Storage virtualization – part 3 – Performance
orbist 060000HPM5 Comments (8) Visits (14832)
Cornerstone #5 The potential to increase system performance
While this topic directly corresponds with ‘Cornerstone #5’ it does also contribute #2 Simplification of storage management and #4 Increased storage utilization
Pooling and Striping
Most enterprise level controllers, the likes of DS8000, DMX and USP, and some mid-range controllers provide a degree of array pooling. That is, a method to concatenate the capacity provided by more than one RAID array into a single pool of usable capacity. Thus, luns are provisioned by carving up a chunk of this pool. One of the main reasons for providing this function is to increase the performance of the provisioned luns. Intrinsically Storage virtualization devices provide pooling abilities. However Storage virtualization devices also allow the pooling of storage across multiple controller instances, and generally a much greater degree of freedom in how luns are provisioned. Most of the large vendor products will automatically decide how to provision the luns based on the RAID type or some internal controller design point – sounds sensible. However in some cases this may mean that luns are actually carved from only one array or a subset of one array. So how does this add performance? It doesn’t. It aids the performance of the box by sticking to whats been judged to be best by the vendor (based on the design of the product), but it does not provide the same type of pooling that a virtualization device can provide.

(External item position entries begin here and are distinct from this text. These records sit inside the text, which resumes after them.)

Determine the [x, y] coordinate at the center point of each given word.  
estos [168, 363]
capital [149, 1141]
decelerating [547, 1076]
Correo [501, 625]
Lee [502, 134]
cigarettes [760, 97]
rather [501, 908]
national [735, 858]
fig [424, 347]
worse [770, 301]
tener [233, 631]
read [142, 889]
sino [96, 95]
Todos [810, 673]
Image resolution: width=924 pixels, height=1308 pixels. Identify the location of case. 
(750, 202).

So the key thing here is the heterogeneous striping that is possible once you have virtualized your SAN storage. All three approaches can provide you with this pooling or striping ability – but it all comes down to the heterogeniality of the chosen devices – I’ll cover interop and its importances later. Most virtualization devices provide similar striping abilities – to some degree. Here I will focus on an example using SVC – as its what I know best!

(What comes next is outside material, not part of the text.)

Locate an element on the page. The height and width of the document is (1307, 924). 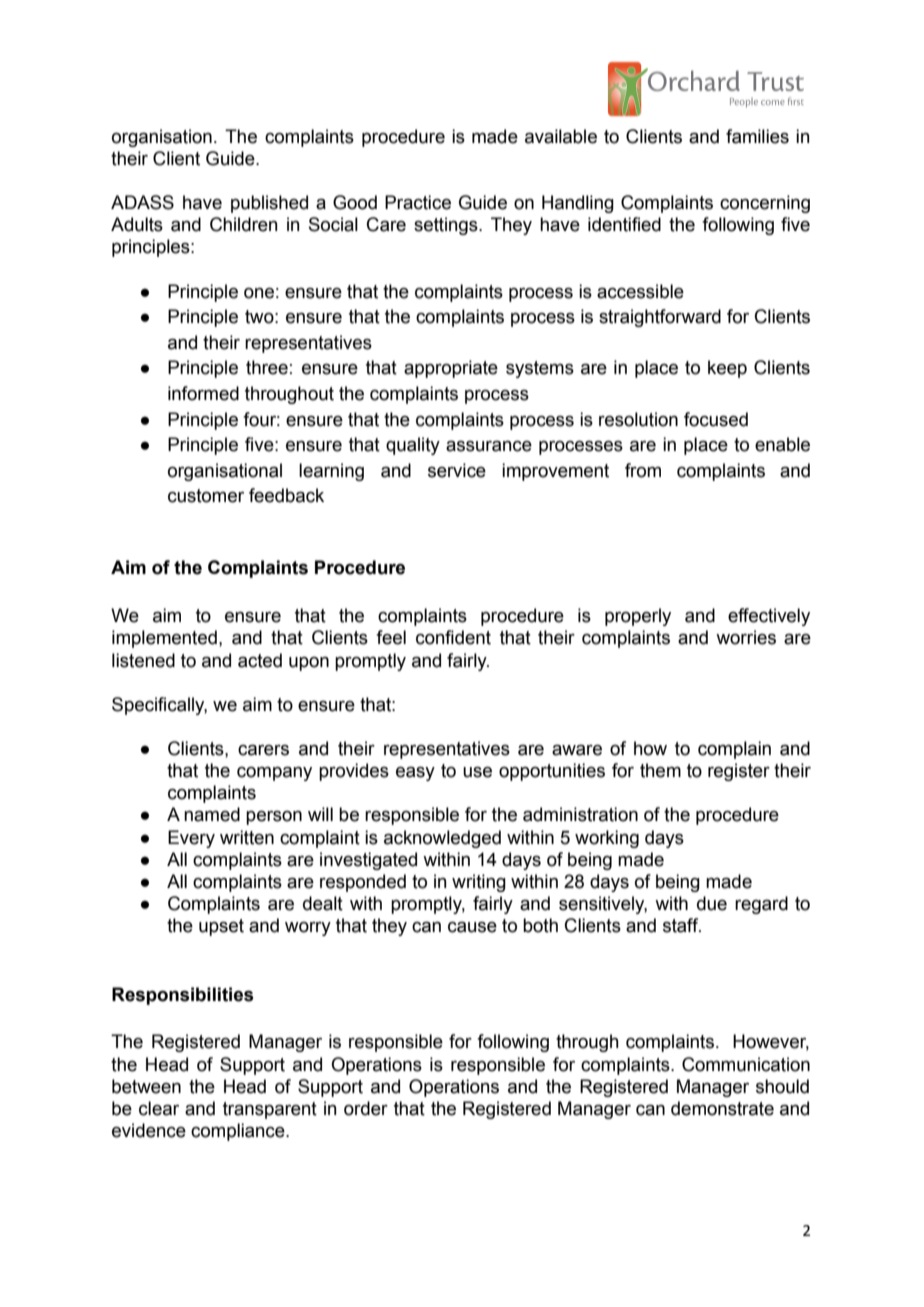
informed is located at coordinates (203, 393).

With SVC a pool is called a ‘managed disk group’ This group can contain up to 128 ‘managed disks’. Each of these managed disks is an array, so in itself is many physical spindles. The pool is internally divided into ‘extents’ – these are of variable size and can be from 16MB up to 512MB (today) – the extent size is an attribute of the pool, and is fixed for a given pool. If my understanding of the Invista documentation is correct, the equivalent extent size is variable per virtual lun. An SVC cluster can support 4M (4x 1024 x 1024) extents – so the chosen extent size does dictate the total virtualized capacity. When you create a ‘striped’ virtual disk, you specify the pool you want to use (you can also specify sub or super-sets of the mdisks in the pool to manually control the stripe-set) Anyway suppose you are creating a virtual disk that is large enough to stripe across 128 managed disks, and these were themselves 4-disk RAID-10 arrays. You now have a single virtual disk that could have the random read performance of 4x128 (512) physical disks, and random write performance of 2x128 (256) physical disks. In such internal tests using fairly old DS4300 controllers with 15K RPM drives, I have measured a single virtual disk returning over 125K random read miss operations, and over 50K random write miss operations – before the response time of the disks themselves start to head off in the usual ‘hockey stick’ manner. Now this is of course a pretty extreme example, and in general most users will stripe across maybe 4 to 8 arrays, but that’s still 4x to 8x the standard performance on random operations. My main caveat here would be that of course the disks themselves have limits (if only they didn’t!) and as you increase the number of virtual disks being carved from a single pool, you will reach some saturation point where the workload of all the virtual disks matches up with the workload that would have been possible on the single arrays. As with any storage system the overall peak performance potential is only as great as the sum of its parts – start going over that point and you will suffer, unless you can provide some buffering (cache) to cope with the busy peaks.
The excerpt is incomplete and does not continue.